The industry’s the Capital Adequacy Ratio (CAR) and the Liquidity Ratio (LR) both remained above their prudential limits at 15.5 and 41.3 per cent in June 2021.

Non-Performing Loans ratio (NPLs) of the sector at 5.70 per cent in June 2021 showed progressive improvement, compared with 6.4 per cent in June 2020. The Committee, however, urged the Central Bank to sustain its tight prudential regime to bring the NPLs below the 5.0 per cent prudential benchmark.
Reacting to the GDP report, Uche Uwaleke, financial economist/Professor of Capital Market at the Nasarawa State University Keffi, said, the Q2 2021 real GDP performance as reported by the NBS was cheering news for Nigeria that sends positive signal to local and foreign investors regarding the resilience of the Nigerian economy despite security challenges.

This is especially so in view of the fact that longer-term trends such as the 12-month growth rate are considered more important than short-term changes reflected in the quarter-on-quarter numbers which are often volatile. Given that GDP growth is a necessary condition for economic development, it also raises the prospects of inclusive growth- that which promotes job creation and poverty reduction in the medium-to-long term.
The challenge therefore should be how to ensure that this relatively strong GDP growth is not only sustained but is made inclusive.
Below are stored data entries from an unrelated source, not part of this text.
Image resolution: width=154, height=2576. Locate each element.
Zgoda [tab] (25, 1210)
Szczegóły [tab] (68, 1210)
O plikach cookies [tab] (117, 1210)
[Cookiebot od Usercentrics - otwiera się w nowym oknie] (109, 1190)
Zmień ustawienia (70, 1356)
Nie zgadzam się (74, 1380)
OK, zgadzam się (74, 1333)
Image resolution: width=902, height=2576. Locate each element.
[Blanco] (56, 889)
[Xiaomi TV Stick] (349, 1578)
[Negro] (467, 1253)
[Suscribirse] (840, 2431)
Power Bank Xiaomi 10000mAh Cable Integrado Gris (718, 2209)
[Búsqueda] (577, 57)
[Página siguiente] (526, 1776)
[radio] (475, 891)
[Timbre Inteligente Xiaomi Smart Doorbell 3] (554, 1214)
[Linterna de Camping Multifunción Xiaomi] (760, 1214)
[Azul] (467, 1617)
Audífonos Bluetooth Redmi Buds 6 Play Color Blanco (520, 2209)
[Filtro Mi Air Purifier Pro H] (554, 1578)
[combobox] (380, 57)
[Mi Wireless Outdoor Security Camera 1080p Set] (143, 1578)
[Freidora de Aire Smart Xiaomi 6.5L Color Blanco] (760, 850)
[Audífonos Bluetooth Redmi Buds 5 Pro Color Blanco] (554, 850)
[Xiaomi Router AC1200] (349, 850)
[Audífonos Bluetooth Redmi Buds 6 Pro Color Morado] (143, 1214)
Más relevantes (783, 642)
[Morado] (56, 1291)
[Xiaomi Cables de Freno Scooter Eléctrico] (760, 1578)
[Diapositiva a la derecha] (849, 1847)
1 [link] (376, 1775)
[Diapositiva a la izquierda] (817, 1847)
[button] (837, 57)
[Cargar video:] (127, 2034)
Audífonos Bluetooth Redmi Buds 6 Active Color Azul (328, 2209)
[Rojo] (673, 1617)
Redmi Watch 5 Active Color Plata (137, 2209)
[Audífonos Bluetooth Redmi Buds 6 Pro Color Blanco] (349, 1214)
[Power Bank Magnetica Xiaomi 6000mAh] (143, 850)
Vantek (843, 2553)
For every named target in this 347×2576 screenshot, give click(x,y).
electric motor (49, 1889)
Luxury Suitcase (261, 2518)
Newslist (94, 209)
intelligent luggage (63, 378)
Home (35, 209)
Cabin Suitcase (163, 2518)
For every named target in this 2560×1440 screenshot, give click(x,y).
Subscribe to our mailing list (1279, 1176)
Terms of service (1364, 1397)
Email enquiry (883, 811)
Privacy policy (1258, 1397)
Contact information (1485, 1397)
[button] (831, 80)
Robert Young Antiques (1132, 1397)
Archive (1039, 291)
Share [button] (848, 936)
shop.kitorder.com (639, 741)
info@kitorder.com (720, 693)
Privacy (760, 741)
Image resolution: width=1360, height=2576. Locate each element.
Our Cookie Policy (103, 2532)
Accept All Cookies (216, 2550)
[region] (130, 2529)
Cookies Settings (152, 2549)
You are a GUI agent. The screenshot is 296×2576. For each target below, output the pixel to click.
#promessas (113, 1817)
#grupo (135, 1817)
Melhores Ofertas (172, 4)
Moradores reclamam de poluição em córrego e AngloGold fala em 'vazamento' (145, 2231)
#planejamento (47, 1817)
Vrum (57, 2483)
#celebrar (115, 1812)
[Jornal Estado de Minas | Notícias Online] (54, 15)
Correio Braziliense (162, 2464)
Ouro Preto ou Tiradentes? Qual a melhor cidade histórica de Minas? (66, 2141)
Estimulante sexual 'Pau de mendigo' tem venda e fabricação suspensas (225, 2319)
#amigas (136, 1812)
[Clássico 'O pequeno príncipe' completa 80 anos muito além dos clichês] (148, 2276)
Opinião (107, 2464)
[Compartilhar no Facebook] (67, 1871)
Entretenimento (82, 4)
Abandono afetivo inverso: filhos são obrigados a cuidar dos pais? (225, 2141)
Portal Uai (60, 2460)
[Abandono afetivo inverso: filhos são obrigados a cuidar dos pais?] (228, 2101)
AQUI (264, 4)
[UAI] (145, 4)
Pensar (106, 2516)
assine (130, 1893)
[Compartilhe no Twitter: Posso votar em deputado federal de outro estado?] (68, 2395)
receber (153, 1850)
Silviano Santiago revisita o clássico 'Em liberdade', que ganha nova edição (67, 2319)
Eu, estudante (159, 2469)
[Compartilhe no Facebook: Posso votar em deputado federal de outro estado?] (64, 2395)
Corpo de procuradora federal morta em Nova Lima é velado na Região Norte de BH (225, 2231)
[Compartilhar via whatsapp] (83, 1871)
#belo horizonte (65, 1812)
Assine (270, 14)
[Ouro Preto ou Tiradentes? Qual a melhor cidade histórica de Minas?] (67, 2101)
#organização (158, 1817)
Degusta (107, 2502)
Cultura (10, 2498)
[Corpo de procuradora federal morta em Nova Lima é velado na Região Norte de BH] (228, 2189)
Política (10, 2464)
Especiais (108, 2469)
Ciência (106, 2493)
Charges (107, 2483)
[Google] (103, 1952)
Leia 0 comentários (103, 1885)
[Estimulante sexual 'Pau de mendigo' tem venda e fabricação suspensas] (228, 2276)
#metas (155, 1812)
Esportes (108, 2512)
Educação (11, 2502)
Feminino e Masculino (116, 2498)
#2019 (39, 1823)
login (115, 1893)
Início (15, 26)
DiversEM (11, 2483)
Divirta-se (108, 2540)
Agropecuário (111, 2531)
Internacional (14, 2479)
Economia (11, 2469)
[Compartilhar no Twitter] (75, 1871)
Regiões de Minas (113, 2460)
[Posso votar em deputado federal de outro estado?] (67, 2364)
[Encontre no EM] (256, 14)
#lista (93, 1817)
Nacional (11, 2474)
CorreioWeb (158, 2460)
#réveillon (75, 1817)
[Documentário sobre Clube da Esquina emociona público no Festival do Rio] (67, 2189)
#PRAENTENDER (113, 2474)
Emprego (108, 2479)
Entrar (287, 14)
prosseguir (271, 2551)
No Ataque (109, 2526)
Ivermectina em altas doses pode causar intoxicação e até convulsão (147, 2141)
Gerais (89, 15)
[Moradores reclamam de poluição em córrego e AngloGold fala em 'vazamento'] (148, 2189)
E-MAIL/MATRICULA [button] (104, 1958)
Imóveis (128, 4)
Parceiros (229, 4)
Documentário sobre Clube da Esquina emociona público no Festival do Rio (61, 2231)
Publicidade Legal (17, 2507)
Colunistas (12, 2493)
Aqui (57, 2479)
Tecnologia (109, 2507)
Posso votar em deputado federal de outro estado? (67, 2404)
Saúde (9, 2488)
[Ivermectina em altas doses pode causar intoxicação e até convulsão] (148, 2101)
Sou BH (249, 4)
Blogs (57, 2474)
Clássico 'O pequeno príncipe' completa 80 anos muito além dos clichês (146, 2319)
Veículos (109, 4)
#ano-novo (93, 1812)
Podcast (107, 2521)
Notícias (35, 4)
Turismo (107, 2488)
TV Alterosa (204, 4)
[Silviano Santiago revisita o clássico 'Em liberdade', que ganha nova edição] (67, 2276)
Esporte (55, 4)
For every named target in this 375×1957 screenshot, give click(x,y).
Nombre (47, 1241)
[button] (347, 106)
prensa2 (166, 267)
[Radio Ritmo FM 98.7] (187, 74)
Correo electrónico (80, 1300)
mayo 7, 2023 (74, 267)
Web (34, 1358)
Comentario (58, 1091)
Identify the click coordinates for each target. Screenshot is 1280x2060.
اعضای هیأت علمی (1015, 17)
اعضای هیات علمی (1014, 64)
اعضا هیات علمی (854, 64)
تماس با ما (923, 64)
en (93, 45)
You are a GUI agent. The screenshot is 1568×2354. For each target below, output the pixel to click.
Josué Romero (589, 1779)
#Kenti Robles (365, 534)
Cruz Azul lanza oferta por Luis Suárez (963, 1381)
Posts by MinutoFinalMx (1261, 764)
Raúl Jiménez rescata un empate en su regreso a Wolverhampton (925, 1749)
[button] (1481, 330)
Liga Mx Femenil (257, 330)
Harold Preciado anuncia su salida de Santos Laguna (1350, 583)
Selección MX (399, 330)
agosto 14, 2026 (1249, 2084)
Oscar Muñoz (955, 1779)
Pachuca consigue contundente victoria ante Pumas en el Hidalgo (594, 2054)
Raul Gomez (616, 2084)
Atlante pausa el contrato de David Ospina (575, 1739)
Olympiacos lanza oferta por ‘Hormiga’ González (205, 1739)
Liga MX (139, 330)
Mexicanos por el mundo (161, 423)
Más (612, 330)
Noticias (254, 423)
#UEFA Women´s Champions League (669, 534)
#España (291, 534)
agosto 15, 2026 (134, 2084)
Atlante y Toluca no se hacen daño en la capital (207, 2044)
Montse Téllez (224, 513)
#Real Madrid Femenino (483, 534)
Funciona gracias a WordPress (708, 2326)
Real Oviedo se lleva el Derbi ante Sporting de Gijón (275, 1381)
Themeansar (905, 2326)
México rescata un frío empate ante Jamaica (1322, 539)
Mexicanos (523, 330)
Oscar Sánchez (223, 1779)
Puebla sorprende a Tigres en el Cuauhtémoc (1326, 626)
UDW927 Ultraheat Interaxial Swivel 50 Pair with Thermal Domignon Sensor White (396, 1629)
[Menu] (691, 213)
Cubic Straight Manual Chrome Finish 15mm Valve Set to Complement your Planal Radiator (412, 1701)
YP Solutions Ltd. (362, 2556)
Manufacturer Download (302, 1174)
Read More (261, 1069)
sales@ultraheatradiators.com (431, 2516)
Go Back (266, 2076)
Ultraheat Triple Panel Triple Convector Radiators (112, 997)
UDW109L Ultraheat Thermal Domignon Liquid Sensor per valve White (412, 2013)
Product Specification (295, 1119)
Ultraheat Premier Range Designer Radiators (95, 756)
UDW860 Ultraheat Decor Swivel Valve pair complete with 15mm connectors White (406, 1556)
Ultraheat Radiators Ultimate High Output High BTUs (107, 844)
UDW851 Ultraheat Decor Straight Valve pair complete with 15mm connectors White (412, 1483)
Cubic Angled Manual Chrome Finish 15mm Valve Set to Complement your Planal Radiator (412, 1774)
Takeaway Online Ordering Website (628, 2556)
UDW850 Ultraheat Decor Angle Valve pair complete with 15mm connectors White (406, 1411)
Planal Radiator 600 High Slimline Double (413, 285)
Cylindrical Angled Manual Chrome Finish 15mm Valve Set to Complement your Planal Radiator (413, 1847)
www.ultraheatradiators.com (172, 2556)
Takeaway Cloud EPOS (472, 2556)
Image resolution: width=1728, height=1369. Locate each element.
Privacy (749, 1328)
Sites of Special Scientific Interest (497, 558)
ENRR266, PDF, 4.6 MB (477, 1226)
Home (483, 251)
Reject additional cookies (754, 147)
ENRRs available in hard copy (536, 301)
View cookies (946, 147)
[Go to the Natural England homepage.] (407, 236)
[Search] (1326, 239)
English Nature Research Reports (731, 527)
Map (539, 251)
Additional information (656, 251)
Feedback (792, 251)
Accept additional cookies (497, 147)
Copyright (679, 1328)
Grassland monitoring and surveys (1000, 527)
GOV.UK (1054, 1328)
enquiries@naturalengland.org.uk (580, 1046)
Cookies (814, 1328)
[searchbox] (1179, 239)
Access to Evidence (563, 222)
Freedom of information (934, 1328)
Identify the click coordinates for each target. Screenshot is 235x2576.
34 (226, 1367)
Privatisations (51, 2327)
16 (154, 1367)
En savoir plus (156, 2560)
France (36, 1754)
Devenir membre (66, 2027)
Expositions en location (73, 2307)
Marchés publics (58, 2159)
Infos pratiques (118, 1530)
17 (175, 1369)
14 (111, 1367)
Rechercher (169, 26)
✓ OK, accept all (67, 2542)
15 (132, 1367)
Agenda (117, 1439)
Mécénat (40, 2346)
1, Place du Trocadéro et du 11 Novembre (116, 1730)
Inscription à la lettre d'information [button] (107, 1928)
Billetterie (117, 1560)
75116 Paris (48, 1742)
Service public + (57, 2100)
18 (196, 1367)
“To many close watchers of the Nigerian economy, the recently published National Bureau of Statistics second quarter GDP report was an upside surprise; to some others, it was confounding to say the least”.
In it, he said the NBS had disclosed that ‘Nigeria’s Gross Domestic Product (GDP) grew by 5.01 percent (year-on-year) in real terms in the second quarter of 2021, marking three consecutive quarters of growth following the negative growth rates recorded in the second and third quarters of 2020’. While the surprise element is the unexpected and quantum leap from a weak 0.51 percent recorded in the previous quarter to over 5 percent in Q2 of 2021, the confusion stems from two seemingly contrasting statements in the report.